> _SOURCE DOCUMENT_:
┄┄┄┄┄┄┄┄┄┄┄┄┄┄┄┄┄┄┄┄

I am not speaking about the earnest need to alleviate the plight of poor individuals. I am speaking about the way in which the growing numbers of people who are born into poverty are grouped together and assessed as a single negative economic statistic. Such language creates the impression that economists and sociologists look upon the birth of every child to a poor family as an intolerable burden to be born by children in affluent families. If medical improvements to extend the lives of the poor in fact worsen the global situation, is it not then a corollary to say that it is better for everyone if the poor just died young like they used to?
To assume that it was better that the poor not be born, is the height of and elitist worldview. “Poor” people do not regret their birth. Perhaps some affluent people, looking down at the masses whom they know will never achieve the standard of living they themselves have, might regret their growing numbers. While I was in Hout bay, South Africa, dining at the large and beautiful home of a British expat family, my hosts pointed out a dark smudge between two distant hills, an encroaching shantytown spreading out from Capetown to blight their serene landscape. To them it was a cancerous tumor signalling to them that their pretty little affluent seaside town was about to be visited by the post-apartheid reality. It was clear they were saddened, not for the plight of the occupants of the hovels, but for themselves as their increasing proximity to the poor dimmed their own happiness. My hosts looked at the shantytown perhaps like population control experts do, feeling modern medicine’s success has had darkly ambiguous results.

┄┄┄┄┄┄┄┄┄┄┄┄┄┄┄┄┄┄┄┄

> _EXERCISE GOAL_:
Decide whether each statement below agrees with the text on poverty, answering yes or no and quoting the exact words of the text that settle it.
1. The hosts in South Africa were saddened for the people living in the shantytown.
2. The writer had dinner at the home of a British expat family.
3. The text says that poor people regret being born.

> _GIVEN DATA_:
┄┄┄┄┄┄┄┄┄┄┄┄┄┄┄┄┄┄┄┄

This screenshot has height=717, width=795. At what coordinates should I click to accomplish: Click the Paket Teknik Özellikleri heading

┄┄┄┄┄┄┄┄┄┄┄┄┄┄┄┄┄┄┄┄

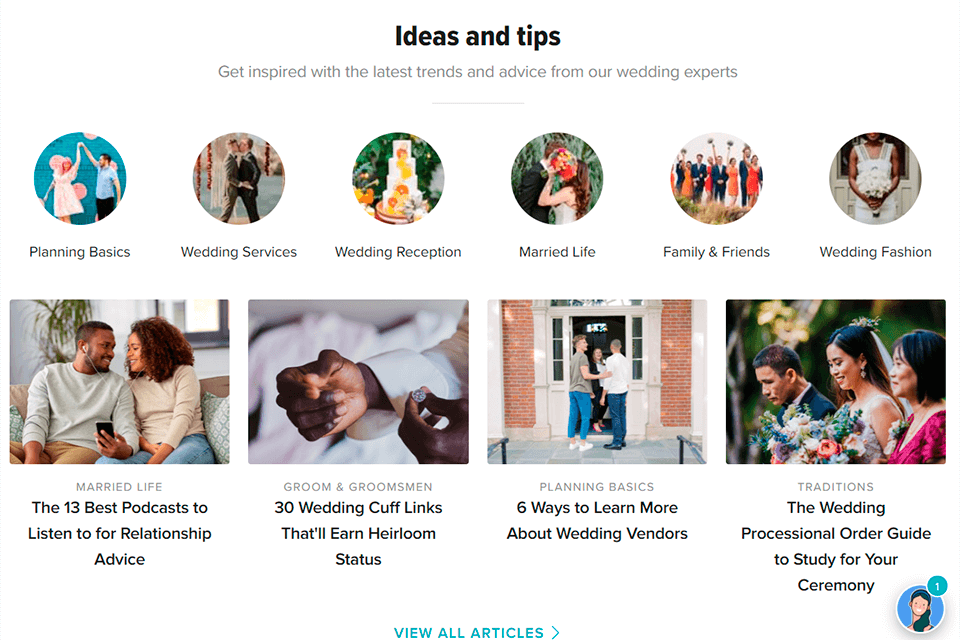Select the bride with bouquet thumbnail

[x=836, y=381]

┄┄┄┄┄┄┄┄┄┄┄┄┄┄┄┄┄┄┄┄

> _COMPLETED EXERCISE_:
1. No: "It was clear they were saddened, not for the plight of the occupants of the hovels, but for themselves"
2. Yes: "dining at the large and beautiful home of a British expat family"
3. No: "“Poor” people do not regret their birth."